In a survey of investors and fund managers released earlier this year, Brown Brothers Harriman found that global market volatility has ignited an interest in smart-beta and active ETF products. Notably, it found that 92% of respondents from the US have at least one smart-beta ETF, with 26% of those respondents using it to replace an active mutual fund. The study also found increased attention being paid to a fund’s past performance which, according to BBH’s Head of US Sales Shawn McNinch, is usually an active filter.

“Some of your traditional screening criteria could be coming into play with smart beta as well as active ETFs, as more and more fund managers come into this space and start launching active ETFs as well,” McNinch told ETF.com.

But in a March survey of 350 advisors, Cerulli Associates saw only 21% using smart-beta strategies, suggesting a hesitation to adopt the products. The survey authors attributed this to ambiguity about factors and what the strategies aimed to accomplish.

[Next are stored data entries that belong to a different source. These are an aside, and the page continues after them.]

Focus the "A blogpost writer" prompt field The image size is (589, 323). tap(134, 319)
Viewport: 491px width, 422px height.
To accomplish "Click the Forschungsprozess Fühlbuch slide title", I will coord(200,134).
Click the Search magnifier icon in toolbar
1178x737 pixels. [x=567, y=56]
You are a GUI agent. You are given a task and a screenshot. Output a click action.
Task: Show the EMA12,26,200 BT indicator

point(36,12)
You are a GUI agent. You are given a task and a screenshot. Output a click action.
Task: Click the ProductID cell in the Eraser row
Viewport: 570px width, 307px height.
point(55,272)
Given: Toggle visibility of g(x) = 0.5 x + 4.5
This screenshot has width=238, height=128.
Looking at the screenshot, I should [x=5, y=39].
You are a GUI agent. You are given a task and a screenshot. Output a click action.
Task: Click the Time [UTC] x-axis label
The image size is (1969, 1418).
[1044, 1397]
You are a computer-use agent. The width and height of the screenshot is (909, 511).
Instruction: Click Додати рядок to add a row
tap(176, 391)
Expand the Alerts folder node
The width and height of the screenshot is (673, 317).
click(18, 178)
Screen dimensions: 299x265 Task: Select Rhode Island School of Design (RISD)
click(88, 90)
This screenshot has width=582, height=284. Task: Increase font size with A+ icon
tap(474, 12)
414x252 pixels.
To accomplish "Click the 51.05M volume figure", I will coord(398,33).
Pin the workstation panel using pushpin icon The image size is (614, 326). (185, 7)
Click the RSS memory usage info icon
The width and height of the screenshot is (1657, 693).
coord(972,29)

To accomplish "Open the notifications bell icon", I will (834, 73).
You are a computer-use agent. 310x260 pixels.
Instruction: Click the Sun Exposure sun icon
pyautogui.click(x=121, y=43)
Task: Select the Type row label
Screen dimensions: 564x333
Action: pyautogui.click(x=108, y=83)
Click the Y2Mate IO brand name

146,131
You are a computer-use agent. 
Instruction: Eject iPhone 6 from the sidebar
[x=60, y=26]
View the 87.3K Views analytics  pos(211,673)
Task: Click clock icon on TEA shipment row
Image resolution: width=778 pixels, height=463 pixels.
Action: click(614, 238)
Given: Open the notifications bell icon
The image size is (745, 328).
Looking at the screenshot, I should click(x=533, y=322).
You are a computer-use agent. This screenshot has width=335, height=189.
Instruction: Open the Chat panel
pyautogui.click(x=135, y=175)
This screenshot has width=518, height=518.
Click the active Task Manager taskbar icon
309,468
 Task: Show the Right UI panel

Tyler Cloherty, senior manager at Casey Quirk, agreed with the assessment. He explained that advisors could hesitate to use smart-beta ETFs if it’s not clear “what’s truly driving the value behind those strategies and whether or not it actually makes sense in terms of the long-term investment philosophies.”

Another possible factor: advisors’ apparent difficulty in differentiating between strategic-beta and active funds. “If issuers are really diving into the rules and explaining how the product changes in regard to a specific kind of market condition, it’s possible they may make it sound like it’s an active ETF,” said Daniil Shapiro, associate director at Cerulli Associates. “Issuers should be focused on educating about the outcomes the products are supposed to achieve, as opposed to a highly technical explanation.”

Smart-beta products should appeal to two different groups of users, according to CFRA Senior Director of ETF Research Todd Rosenbluth. On one hand, they could pique the interest of veteran users of plain-vanilla ETFs who want to complement existing ETF asset allocations with products that reduce the risk profile or enhance returns. On the other hand, they could also attract longtime active mutual fund investors who want to transition to cheaper and more transparent products.

Nevertheless, Rosenbluth believes that advisors who are staying away from the strategies are doing so out of a need to avoid complexity. “If you’re an advisor running an asset allocation strategy, there’s little wrong with a market-cap-weighted approach and keeping it simple,” he said.

Shapiro arrived at a similar conclusion, noting that advisors who use multifactor products that significantly lagged the broader market will have a difficult time determining which variable led to the underperformance. The result: more complicated explanations to clients, and more challenging portfolio-adjustment decisions.